We initially thought someone had told Michael Phelps they were going to beat him in his next race.

After all, what else could possibly make the American superstar burst out into such a fit of laughter?

Turns out we were wrong.

As Phelps stood on the podium after winning his 20th Olympic gold medal with a dominant performance in the 200m butterfly final on Wednesday - the likes of which we've come to expect from the biggest beast in the sport - the crowd at Rio's Aquatic Centre went nuts. It was the only reaction fitting for a once-in-a-lifetime swimmer.


He was welling up. It was difficult to tell if any saltwater escaped his eyes but the emotion was clearly there. He'd already told his junior teammates at these Games to let their emotions out - cry if you feel like crying, sing if you feel like singing.

Well, Phelps obviously felt like laughing, because that's what he did.

With the gold around his neck and the US national anthem playing, something made the 31-year-old lose it.

At first there were more questions than answers - social media wanted to know what had caught his attention. It looked like he pointed to someone in the stands and started giggling uncontrollably.

We have an explanation.

Phelps is from Baltimore. Apparently, the city in Maryland is known for being the birthplace of The Star Bangled Banner.

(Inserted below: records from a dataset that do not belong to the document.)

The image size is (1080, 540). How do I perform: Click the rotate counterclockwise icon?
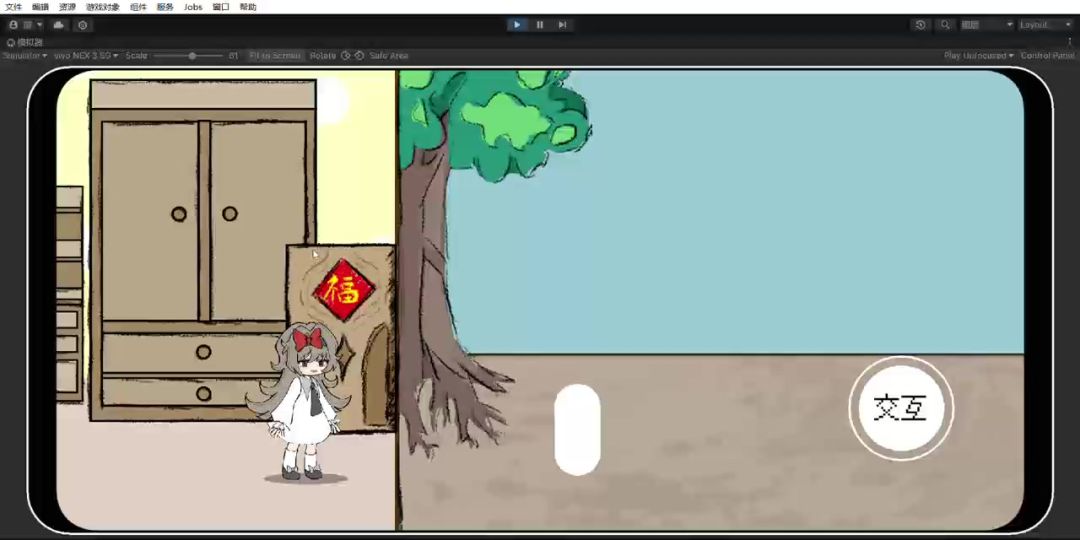click(x=346, y=56)

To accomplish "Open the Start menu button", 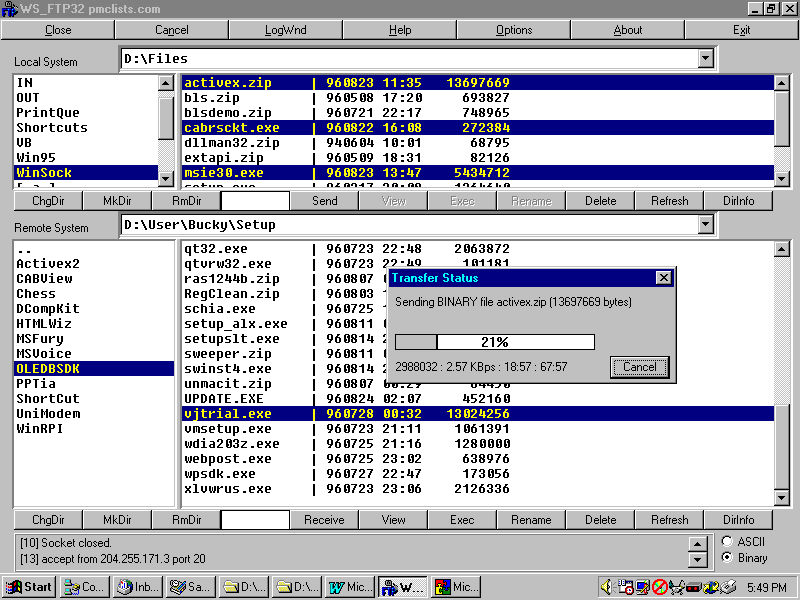I will [x=28, y=587].
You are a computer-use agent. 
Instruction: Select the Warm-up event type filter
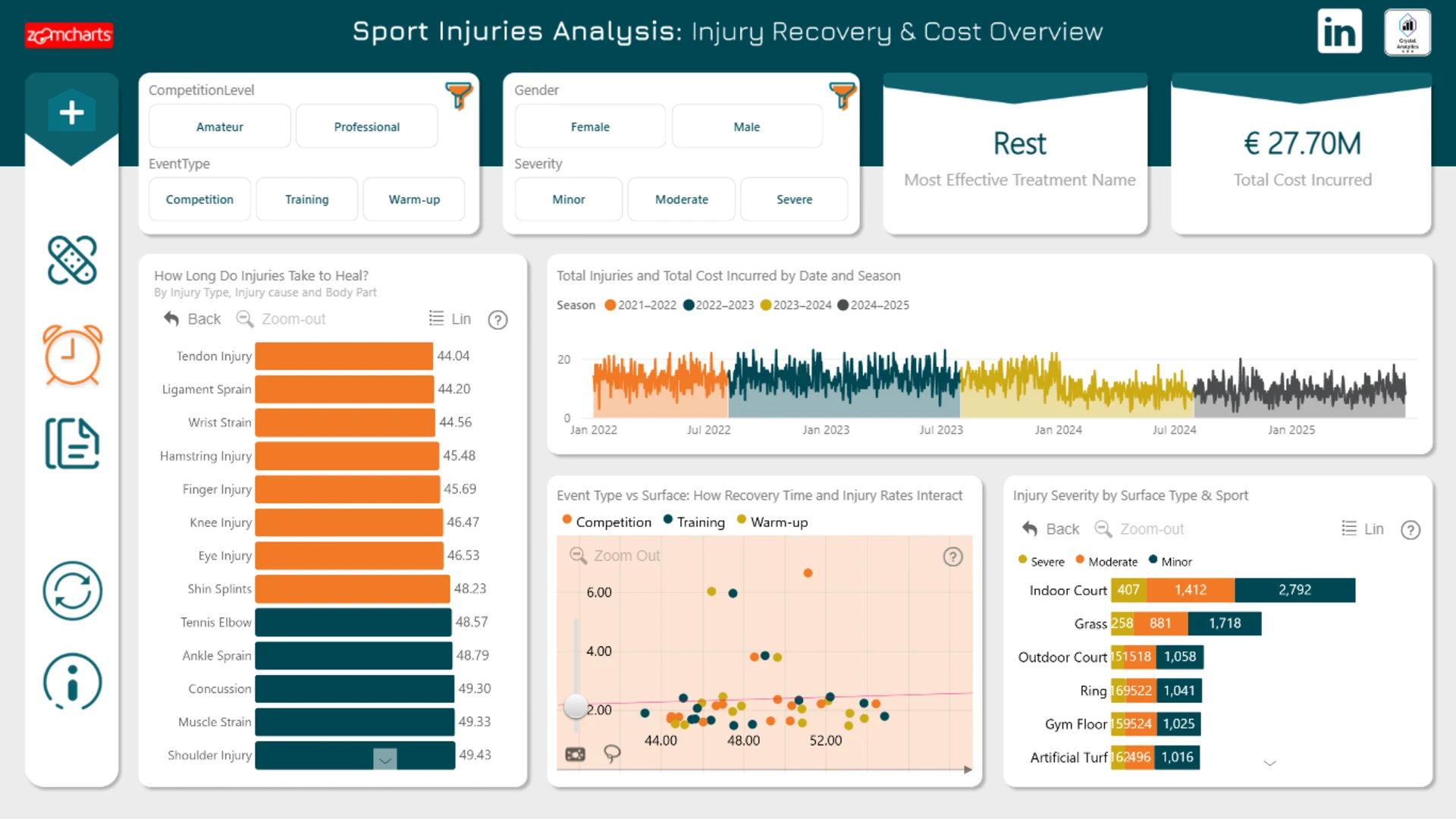click(414, 199)
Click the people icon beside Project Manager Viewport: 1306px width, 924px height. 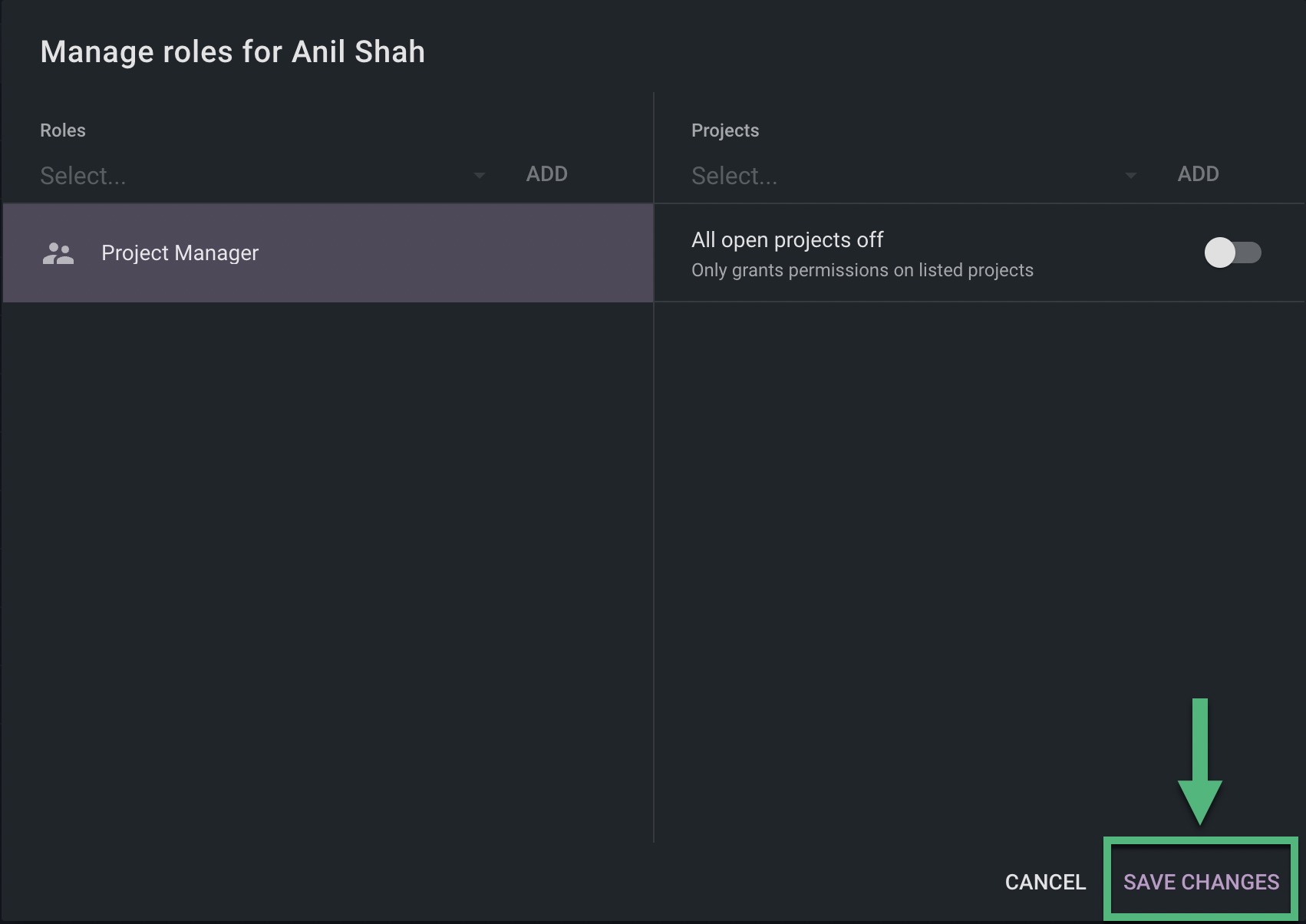click(x=58, y=253)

Fans of Baltimore's baseball franchise the Orioles have a tradition where at a certain point in the anthem - the "O" at the start of "O say does that star spangled banner yet wave" - they too yell out "O" in unison.

Whereas they might be silent during the rest of the anthem, that's the one point everyone in the stands yells out with gusto together. Head to the one-minute mark in the video below to see what we mean.

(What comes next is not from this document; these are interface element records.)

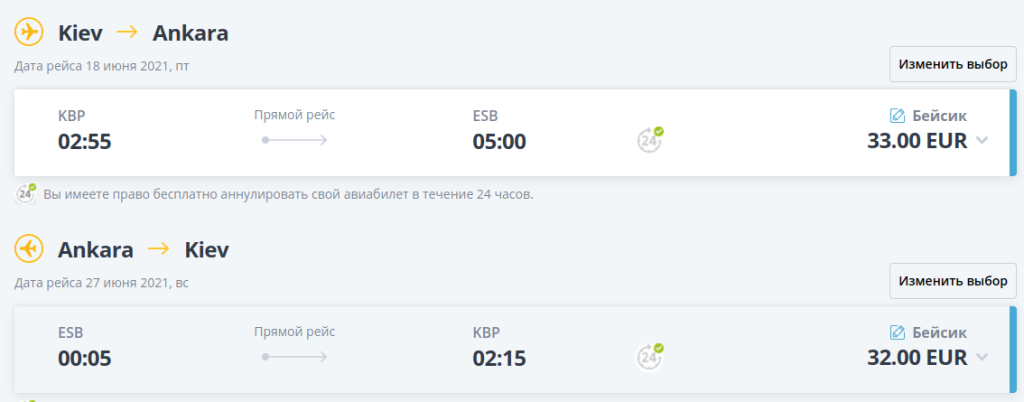Click the edit icon beside 33.00 EUR fare
This screenshot has height=402, width=1024.
897,116
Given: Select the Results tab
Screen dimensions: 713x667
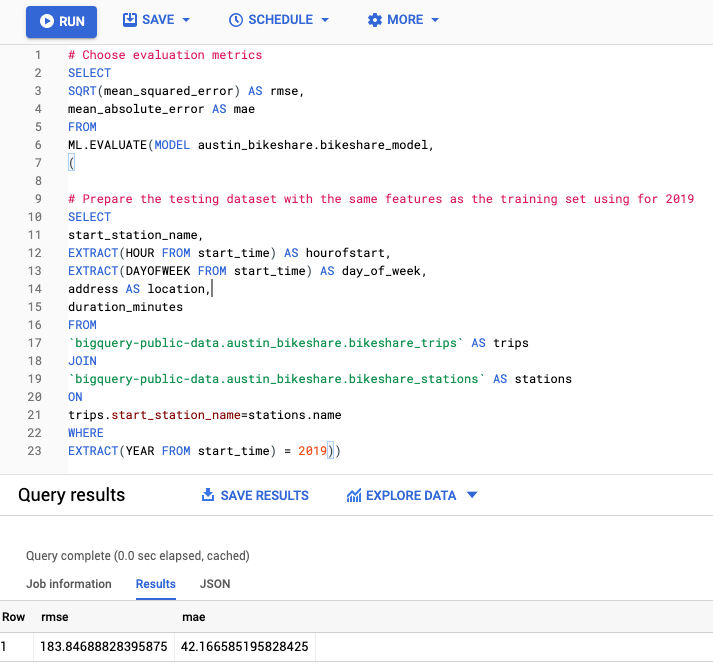Looking at the screenshot, I should 155,584.
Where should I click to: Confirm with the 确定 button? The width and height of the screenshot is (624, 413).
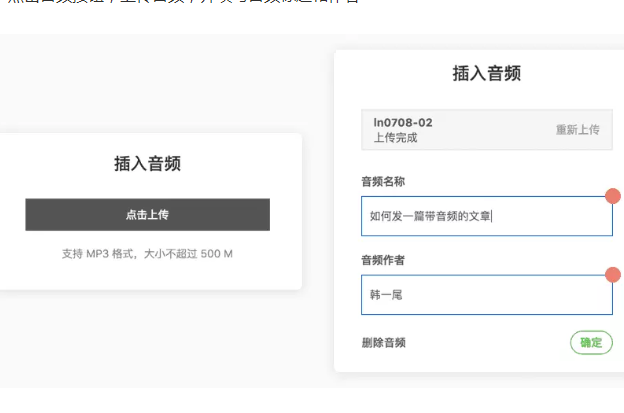[x=591, y=343]
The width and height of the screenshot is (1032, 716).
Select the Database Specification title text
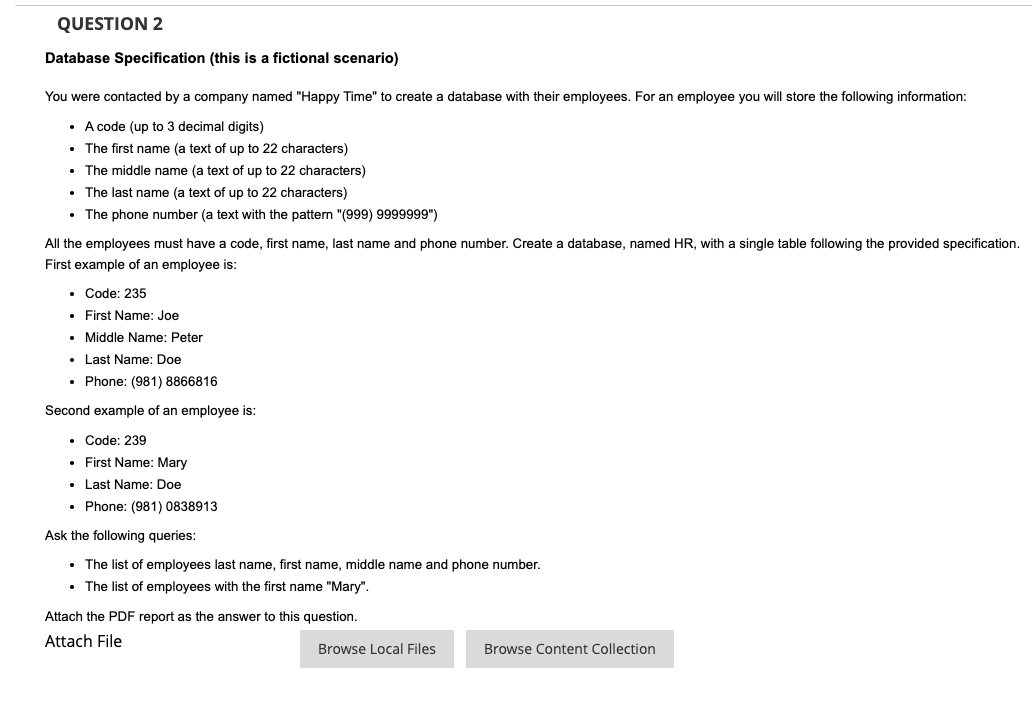(221, 58)
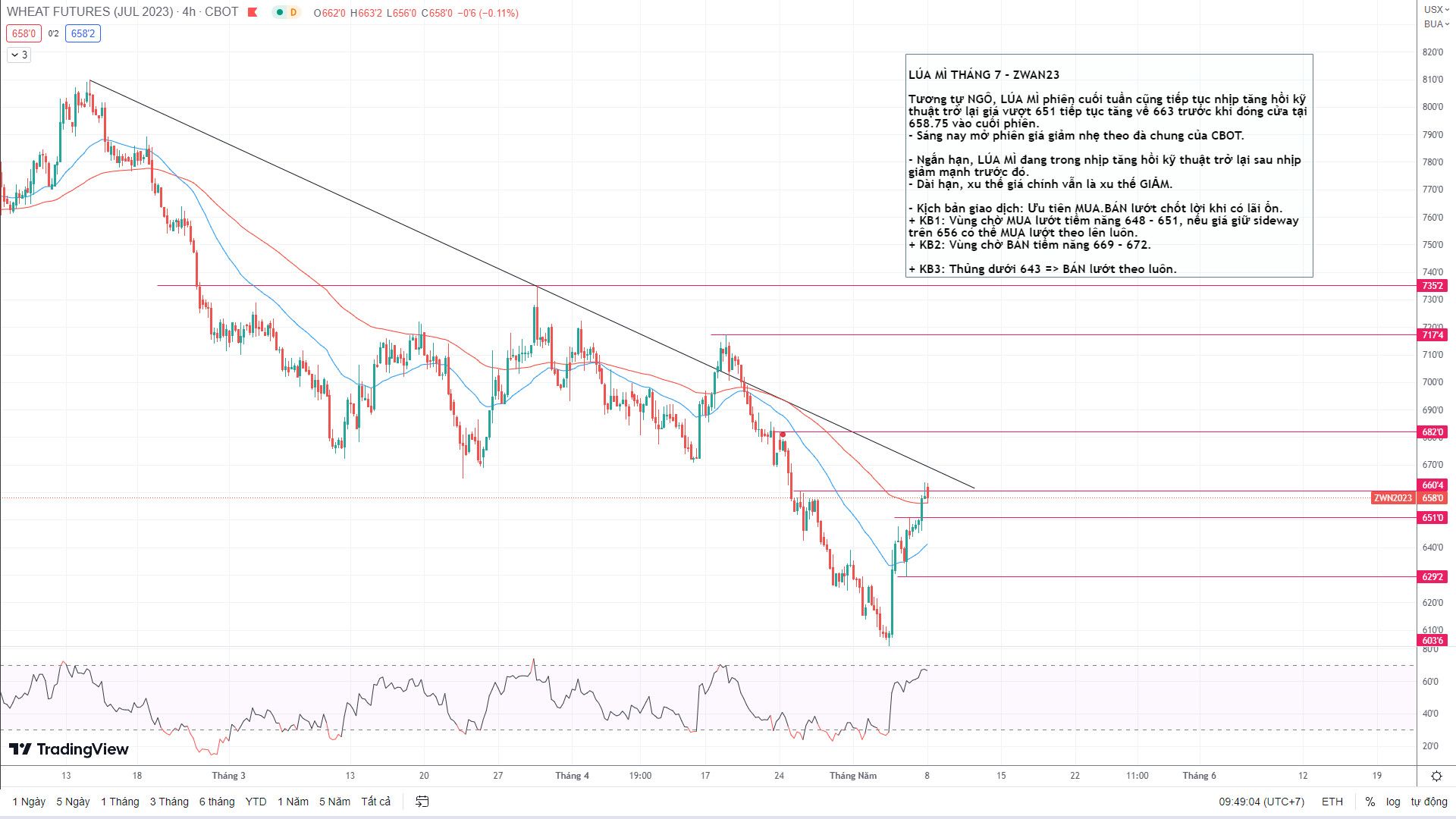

Well, some of Phelps' friends in the stands did the same thing. Sure, they might not have been surrounded by Orioles fans, but in solidarity with their mate and one of Baltimore's favourite sons, they thought they'd continue the tradition anyway.

Cue Phelps' laughter.

Competing at his fifth Olympics, there were question marks over whether Phelps would dominate like he has in the past. We needn't have worried.

He surged ahead at the start of his pet event. When it looked like he wouldn't be able to hold on to his lead, he surged again. In the final stages of the last 50 when it looked like he'd be caught by Japan's Masato Sakai (silver) and Hungary's Tamas Kenderesi (bronze), he surged for a final time.

It was enough.

Phelps sat on the lane rope with a solitary finger in the air - he was number one.

And he was number one again about half an hour later.

He anchored the US team's 4x200 freestyle relay and added another gold to his haul. Afterwards, he sat on the starting block and waved his hand in front of his throat, indicating to the world he was completely cooked.

He looked exhausted. He stayed sitting and kept his head down, only looking up to accept the well-wishes and thanks of his teammates.

They were well deserved thanks. We might never see another like him.